Teacher Services Cloud - Disaster Recovery testing
This document covers the Disaster Recovery testing procedure for applications hosted on the Teacher Services AKS clusters based on scenarios detailed in the Disaster recovery document.
Prerequisites
- Identified environment for the test e.g. qa, staging, test, etc
- Identified scenario(s) that are to be tested
- Repository workflows that should utilise existing DFE github-actions
- Deploy selected env
- Backup postgres database to Azure storage [required for scenario 1 above]
- Recover deleted postgres database server [required for scenario 1 above]
- Restore database from Azure storage [required for scenario 1 above]
- Restore database from point in time to new database server [required for scenario 2 above]
- Repo workflows to enable and disable the maintenance page.
- see https://github.com/DFE-Digital/teacher-services-cloud/blob/main/documentation/maintenance-page.md
- confirm workflows exists for the selected environment to be tested. Examples:
- an app url that identifies the current docker image sha. Can be part of the healthcheck e.g. https://github.com/sdglhm/okcomputer/blob/master/lib/ok_computer/built_in_checks/app_version_check.rb
- Identify the technical and non technical stakeholders who will participate in the test, based on the Teacher services list
Documentation requirements
Copy the template DR testing document which will be a record of the scenarios run, time taken, and any issues.
Initial set-up
Participants must have access to Github and the repositories.

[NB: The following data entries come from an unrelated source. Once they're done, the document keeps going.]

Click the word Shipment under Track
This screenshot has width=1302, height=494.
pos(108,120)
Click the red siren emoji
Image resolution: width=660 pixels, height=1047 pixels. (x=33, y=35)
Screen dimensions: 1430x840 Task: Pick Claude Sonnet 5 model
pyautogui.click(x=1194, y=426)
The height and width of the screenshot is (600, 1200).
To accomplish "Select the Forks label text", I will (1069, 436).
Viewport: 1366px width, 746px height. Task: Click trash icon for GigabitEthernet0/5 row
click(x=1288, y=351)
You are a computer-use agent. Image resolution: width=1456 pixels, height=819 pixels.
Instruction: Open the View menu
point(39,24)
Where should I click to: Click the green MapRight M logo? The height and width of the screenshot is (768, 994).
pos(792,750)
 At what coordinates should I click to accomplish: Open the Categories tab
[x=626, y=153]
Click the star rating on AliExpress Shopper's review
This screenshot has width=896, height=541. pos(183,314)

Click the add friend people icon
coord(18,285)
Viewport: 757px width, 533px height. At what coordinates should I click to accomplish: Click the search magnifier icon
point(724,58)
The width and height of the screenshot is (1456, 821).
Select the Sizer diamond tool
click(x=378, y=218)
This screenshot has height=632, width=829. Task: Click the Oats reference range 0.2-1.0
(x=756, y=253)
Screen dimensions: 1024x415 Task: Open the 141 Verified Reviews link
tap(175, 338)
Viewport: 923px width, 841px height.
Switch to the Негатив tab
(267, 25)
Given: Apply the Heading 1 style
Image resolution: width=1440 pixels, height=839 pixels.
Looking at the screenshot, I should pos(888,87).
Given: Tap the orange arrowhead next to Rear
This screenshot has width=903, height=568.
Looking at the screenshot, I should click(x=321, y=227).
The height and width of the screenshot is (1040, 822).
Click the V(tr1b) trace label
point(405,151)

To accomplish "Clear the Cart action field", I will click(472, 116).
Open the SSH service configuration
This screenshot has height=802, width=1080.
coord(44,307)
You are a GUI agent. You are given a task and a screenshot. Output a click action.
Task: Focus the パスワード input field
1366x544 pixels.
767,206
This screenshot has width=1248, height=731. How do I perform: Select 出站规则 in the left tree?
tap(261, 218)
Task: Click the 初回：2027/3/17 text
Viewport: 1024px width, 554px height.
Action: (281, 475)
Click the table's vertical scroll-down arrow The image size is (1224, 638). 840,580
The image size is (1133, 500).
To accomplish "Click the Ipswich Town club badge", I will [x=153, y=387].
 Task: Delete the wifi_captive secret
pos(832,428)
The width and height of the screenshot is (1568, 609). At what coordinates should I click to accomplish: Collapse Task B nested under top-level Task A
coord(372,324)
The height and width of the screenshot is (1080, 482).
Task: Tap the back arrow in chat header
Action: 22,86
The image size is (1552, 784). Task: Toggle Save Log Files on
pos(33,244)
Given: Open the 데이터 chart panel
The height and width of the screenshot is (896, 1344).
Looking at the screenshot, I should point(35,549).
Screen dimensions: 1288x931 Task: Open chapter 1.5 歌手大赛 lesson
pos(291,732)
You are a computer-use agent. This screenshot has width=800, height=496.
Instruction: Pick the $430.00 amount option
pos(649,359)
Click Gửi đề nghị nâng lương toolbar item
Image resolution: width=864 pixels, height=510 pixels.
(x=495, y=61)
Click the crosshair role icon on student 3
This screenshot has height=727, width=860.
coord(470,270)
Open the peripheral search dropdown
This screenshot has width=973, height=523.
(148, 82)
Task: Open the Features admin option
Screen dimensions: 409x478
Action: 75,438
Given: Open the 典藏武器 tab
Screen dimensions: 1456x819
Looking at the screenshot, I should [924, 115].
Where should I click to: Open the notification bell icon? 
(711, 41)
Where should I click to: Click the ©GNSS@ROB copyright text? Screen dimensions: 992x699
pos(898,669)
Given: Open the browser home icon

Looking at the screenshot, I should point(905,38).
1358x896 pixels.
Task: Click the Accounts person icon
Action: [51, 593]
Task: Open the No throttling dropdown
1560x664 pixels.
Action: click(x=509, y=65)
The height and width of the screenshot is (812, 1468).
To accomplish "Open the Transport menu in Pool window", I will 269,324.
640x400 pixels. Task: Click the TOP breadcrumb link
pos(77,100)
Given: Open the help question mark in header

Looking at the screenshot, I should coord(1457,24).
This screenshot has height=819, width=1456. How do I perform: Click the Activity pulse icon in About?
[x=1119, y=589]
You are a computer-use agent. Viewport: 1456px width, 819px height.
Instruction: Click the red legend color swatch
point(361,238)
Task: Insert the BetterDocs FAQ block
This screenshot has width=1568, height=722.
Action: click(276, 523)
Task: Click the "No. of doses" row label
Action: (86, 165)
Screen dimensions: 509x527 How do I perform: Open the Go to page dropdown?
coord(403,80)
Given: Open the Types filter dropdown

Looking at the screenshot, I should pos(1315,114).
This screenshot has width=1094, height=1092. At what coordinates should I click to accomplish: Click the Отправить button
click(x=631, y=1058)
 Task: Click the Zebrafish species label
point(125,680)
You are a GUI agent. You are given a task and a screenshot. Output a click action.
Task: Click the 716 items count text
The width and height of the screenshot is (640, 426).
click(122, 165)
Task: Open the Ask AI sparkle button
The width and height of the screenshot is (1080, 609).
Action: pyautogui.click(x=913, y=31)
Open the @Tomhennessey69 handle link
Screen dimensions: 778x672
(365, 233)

Schedule virtual meeting for the test to take place
- teams or slack
- invite the relevant stakeholders
Regularly provide updates on the service Slack channel to keep product owners abreast of developments.
Scenario 1: Loss of database instance
See DR scenario 1.
Delete the postgres database instance
Note that you must have a previously created backup on azure storage before starting this step. If not, create one now before continuing.
- Delete the existing postgres database
- manually delete via UI https://portal.azure.com/#browse/Microsoft.DBforPostgreSQL%2FflexibleServers
- Confirm it's deleted
Follow the disaster recovery instructions.
Scenario 2: Loss of data
See DR scenario 2.
Delete data from the postgres database instance
Make a note of the time this step is being started as the restore point must be before you delete any data.
- Delete a table manually
- connect via konduit and delete the table
- it must be possible to confirm the data has been deleted either within the app, by errors messages being logged, the app crashing or users observing inconsistent content.
Follow the disaster recovery instructions.
Post scenario steps
Documentation requirements
- Complete the DR testing document and save in the DR test Reports folder
- Update the service on the infra team sharepoint service list with the DR date and status (success/fail)
Post DR test review
- Review the just completed DR test, and raise trello cards for any process improvements.
- Review the contact list in the Teacher services list